= Beginning of Section =
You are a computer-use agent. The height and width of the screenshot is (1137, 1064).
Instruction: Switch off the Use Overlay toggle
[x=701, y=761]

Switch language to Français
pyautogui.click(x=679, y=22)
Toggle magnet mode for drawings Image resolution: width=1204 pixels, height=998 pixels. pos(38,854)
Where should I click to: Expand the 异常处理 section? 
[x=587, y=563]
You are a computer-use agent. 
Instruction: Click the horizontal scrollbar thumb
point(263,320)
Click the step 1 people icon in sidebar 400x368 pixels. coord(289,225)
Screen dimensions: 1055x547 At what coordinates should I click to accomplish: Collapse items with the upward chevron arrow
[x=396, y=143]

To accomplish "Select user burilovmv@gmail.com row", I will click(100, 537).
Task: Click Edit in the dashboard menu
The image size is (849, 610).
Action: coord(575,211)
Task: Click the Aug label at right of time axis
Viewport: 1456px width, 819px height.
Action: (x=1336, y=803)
= End of Section =
» REQUIRED ACTION:
Check each line of the material for the word "pixels". State how many have it, and write nothing else.

» THE COMPLETED TASK:
2